Saving for kids' education a top priority here

Saving for kids' education a top priority here

Saving for children's education is a top priority among Singaporeans, with a significant proportion beginning to save starting from the birth of their child, a survey has found.

Friends Provident International's (FPI) latest investor attitude survey has found that while 73 per cent of Singapore respondents with children begin to save for their children's university education before their child turns five, 39 per cent start saving from the child's birth.

About a third (33 per cent) are planning beyond the undergraduate course, and aim to fund the cost of a master's degree.

Chris Gill, FPI general manager (South-east Asia), said: "These results would appear to reflect an awareness of the intense competition in job markets globally where people are increasingly equipping themselves with multiple qualifications to ensure they stand out from the crowd."

More than 60 per cent currently save between $500 and $3,000 a month for children's education.

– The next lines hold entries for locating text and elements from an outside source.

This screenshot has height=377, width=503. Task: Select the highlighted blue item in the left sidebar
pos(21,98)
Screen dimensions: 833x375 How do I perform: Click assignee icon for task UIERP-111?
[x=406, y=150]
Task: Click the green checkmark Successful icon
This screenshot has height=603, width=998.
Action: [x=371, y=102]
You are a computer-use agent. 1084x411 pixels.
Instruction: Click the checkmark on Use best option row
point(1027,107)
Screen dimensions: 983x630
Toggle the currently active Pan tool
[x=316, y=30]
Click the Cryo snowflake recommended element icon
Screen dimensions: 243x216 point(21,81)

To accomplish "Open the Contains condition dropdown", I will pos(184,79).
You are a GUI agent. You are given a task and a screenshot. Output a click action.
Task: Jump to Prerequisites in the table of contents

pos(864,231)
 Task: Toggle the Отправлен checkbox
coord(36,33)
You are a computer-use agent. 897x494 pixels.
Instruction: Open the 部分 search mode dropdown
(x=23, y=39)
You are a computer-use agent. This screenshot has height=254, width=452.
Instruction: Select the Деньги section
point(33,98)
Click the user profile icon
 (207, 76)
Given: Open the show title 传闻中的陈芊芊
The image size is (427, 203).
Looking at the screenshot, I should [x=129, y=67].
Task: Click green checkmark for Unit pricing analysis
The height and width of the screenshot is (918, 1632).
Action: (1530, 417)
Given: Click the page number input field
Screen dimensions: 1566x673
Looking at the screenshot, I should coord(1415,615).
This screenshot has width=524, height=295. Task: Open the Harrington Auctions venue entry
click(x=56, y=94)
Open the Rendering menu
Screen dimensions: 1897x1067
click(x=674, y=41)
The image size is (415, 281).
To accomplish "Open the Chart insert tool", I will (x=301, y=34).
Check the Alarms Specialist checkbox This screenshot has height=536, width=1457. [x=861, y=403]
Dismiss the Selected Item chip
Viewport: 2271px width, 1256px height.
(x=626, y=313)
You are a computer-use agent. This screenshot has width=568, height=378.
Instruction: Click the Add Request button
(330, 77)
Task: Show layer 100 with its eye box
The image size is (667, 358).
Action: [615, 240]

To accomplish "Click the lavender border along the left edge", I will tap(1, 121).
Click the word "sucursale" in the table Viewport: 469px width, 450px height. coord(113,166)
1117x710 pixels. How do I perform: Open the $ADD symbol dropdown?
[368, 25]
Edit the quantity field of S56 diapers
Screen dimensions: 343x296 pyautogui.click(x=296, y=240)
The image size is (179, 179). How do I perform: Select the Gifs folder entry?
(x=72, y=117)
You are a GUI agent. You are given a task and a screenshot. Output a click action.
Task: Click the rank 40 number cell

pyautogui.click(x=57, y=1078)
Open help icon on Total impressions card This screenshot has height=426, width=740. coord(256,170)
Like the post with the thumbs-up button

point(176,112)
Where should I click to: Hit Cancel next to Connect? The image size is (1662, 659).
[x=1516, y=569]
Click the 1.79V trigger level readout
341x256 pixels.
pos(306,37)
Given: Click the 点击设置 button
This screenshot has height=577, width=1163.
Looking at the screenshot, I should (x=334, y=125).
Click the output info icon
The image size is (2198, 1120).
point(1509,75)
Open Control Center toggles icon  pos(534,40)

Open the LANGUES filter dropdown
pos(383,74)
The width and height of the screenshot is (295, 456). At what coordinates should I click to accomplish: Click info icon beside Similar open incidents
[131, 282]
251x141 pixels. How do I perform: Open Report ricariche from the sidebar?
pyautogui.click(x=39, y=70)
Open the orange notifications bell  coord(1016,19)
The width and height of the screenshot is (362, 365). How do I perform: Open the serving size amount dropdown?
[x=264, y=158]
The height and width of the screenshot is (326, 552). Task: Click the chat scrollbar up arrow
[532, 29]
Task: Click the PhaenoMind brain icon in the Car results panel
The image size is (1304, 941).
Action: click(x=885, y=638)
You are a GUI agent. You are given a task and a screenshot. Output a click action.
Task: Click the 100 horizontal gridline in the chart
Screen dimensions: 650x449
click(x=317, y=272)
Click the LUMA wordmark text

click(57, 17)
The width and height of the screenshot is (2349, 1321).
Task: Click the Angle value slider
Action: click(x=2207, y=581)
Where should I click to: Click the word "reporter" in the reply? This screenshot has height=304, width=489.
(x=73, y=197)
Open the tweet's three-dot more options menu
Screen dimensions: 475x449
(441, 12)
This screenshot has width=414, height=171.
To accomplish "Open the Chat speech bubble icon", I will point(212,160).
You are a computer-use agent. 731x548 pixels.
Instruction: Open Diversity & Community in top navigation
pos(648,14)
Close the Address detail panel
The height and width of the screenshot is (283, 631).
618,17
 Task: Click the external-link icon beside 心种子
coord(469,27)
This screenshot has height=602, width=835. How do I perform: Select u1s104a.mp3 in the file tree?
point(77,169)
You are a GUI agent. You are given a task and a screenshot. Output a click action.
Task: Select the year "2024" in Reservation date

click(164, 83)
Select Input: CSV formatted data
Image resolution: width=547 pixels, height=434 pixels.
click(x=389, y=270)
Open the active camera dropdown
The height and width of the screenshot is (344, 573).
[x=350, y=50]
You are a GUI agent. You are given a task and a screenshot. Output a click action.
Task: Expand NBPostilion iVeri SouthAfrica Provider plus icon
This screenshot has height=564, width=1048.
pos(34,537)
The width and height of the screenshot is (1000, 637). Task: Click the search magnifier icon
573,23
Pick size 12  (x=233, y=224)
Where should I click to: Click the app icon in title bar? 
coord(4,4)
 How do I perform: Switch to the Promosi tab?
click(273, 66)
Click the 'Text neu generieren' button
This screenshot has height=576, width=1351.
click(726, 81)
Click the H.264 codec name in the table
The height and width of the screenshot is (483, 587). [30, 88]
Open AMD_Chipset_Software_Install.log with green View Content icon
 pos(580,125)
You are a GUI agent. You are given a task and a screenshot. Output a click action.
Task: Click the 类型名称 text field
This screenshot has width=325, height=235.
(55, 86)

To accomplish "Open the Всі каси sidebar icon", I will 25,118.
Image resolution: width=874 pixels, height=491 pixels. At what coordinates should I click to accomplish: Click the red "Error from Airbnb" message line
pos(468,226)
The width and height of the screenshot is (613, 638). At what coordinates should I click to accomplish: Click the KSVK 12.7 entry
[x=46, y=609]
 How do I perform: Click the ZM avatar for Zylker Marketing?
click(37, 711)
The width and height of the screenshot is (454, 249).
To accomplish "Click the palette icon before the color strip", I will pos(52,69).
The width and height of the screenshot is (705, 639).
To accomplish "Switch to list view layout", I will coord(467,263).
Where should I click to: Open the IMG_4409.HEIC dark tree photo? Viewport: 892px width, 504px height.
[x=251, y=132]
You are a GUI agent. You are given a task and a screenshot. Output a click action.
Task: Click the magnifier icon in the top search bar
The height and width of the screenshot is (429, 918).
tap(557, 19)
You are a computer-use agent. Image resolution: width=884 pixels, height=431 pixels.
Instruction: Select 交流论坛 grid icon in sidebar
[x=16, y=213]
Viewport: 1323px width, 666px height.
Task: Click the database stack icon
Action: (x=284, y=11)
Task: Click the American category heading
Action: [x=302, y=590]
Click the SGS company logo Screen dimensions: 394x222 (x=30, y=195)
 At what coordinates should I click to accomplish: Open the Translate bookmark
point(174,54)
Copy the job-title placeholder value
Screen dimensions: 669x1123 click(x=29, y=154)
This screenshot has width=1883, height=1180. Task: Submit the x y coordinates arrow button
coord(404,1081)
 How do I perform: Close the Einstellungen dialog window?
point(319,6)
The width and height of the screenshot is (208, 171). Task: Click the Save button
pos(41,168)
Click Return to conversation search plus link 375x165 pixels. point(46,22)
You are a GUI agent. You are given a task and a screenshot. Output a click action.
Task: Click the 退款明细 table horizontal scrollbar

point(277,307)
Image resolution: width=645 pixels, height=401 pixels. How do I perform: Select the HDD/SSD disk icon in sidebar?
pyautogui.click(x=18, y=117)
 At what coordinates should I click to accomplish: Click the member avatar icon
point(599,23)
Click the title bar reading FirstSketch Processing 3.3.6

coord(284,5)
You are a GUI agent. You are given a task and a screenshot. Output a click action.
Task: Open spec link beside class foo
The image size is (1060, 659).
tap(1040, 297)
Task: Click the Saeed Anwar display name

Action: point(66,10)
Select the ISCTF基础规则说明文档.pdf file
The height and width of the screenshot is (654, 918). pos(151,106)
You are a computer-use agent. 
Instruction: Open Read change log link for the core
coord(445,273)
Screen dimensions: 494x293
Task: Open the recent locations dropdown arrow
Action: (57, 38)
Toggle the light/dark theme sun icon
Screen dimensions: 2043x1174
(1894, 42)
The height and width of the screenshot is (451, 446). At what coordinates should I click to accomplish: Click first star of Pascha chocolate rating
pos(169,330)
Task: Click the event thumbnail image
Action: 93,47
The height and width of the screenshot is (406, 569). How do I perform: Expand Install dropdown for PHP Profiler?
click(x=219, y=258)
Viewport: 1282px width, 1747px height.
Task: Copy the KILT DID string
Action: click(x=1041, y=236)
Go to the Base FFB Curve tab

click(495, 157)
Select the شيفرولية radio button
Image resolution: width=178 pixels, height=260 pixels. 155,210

The majority of respondents expect children educated abroad to have a higher earnings potential.

As for the expected university expenses, the most popular estimate of the cost of a Singapore university course is between $50,000 and $100,000. Tertiary education in the US is expected to cost $180,000 to $200,000. UK education is estimated at $120,000 to $150,000. These estimates do not include inflation. Educational inflation is significantly higher than traditional headline inflation.

Mr Gill said that there were additional factors such as accommodation, books and subsistence costs, as well as the currency exchange risk. Over 61 per cent expect their child to study in a Singapore university.

Meanwhile, on the investment outlook, respondents remain broadly optimistic over the next six months, although over a third think that the global economic situation would worsen.

About 64 per cent believe that they can exploit this uncertainty, but the tricky part is just how they can do so. Just over half say that they find it difficult to know what to do with their investments in the current climate.

Confidence in bonds has dropped by 12 index points and views are only "borderline positive", said the investor attitude report.

Confidence in equities did not change much: 52 per cent believe that now is a good or very good time to invest.

Sentiment towards property has also remained stable: 51 per cent believe that now is a good or very good time to invest compared to 18 per cent who say that it is a bad or very bad time. The survey was conducted last month and involved some 570 respondents.